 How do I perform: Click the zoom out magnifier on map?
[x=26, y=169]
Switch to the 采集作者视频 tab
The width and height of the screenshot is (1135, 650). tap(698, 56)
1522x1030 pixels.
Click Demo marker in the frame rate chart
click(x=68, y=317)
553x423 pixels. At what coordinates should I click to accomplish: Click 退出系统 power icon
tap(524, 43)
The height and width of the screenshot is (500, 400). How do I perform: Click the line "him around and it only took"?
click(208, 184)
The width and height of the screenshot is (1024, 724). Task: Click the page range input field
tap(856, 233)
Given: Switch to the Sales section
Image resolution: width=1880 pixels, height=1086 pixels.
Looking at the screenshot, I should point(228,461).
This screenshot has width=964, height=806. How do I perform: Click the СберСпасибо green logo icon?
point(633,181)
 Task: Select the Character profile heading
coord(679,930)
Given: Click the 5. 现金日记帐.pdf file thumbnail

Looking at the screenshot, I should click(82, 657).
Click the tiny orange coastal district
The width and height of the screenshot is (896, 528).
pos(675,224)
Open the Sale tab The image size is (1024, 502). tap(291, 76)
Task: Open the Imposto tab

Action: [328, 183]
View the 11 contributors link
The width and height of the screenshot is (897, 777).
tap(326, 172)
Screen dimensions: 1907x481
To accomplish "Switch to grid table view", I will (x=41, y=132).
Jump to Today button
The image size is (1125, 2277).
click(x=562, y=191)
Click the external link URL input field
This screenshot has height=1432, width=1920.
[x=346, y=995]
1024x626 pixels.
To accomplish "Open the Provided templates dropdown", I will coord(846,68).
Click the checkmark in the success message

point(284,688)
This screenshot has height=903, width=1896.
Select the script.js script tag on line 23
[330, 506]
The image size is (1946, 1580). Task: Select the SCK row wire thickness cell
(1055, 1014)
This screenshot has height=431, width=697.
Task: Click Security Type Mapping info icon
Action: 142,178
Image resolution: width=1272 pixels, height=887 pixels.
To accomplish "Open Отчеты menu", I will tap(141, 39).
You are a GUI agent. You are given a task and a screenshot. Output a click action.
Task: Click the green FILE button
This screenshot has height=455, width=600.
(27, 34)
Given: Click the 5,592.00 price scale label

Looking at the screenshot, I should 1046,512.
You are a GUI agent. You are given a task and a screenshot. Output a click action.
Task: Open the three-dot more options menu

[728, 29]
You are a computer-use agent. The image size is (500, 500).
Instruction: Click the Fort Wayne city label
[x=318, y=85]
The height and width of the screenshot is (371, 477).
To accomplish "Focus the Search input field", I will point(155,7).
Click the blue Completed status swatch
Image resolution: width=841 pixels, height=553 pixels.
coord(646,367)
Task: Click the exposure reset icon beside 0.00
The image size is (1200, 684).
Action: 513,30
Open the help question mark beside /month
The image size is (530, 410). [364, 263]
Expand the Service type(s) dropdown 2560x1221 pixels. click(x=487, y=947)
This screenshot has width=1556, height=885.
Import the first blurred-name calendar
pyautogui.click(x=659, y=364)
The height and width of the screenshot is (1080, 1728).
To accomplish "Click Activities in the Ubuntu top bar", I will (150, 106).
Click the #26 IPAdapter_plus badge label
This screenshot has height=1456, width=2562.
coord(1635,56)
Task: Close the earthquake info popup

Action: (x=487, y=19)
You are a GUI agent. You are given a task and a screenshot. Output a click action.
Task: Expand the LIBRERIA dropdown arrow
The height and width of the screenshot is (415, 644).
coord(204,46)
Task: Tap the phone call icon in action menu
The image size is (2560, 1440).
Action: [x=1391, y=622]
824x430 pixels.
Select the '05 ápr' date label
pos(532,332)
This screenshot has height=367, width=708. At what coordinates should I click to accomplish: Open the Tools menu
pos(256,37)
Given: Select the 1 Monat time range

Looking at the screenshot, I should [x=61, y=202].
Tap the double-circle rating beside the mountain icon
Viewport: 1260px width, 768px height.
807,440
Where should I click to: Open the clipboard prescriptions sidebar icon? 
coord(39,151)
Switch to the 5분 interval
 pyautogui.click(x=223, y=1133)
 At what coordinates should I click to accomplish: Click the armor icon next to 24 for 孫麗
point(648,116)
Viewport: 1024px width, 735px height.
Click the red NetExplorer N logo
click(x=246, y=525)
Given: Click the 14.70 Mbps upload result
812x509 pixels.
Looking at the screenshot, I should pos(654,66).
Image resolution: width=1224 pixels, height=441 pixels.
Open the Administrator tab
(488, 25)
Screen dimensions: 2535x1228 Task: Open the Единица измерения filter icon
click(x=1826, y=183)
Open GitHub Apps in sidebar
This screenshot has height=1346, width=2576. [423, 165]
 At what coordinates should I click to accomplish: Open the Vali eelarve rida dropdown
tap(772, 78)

_ _ _

* [THE PROBLEM] Can you retype the entries unchanged, starting at the line that contains "Switch to the 5분 interval" and ending at the line that contains "Looking at the screenshot, I should pos(654,66).", with both of those lines included?

* [RESPONSE BELOW]
Switch to the 5분 interval
 pyautogui.click(x=223, y=1133)
 At what coordinates should I click to accomplish: Click the armor icon next to 24 for 孫麗
point(648,116)
Viewport: 1024px width, 735px height.
Click the red NetExplorer N logo
click(x=246, y=525)
Given: Click the 14.70 Mbps upload result
812x509 pixels.
Looking at the screenshot, I should pos(654,66).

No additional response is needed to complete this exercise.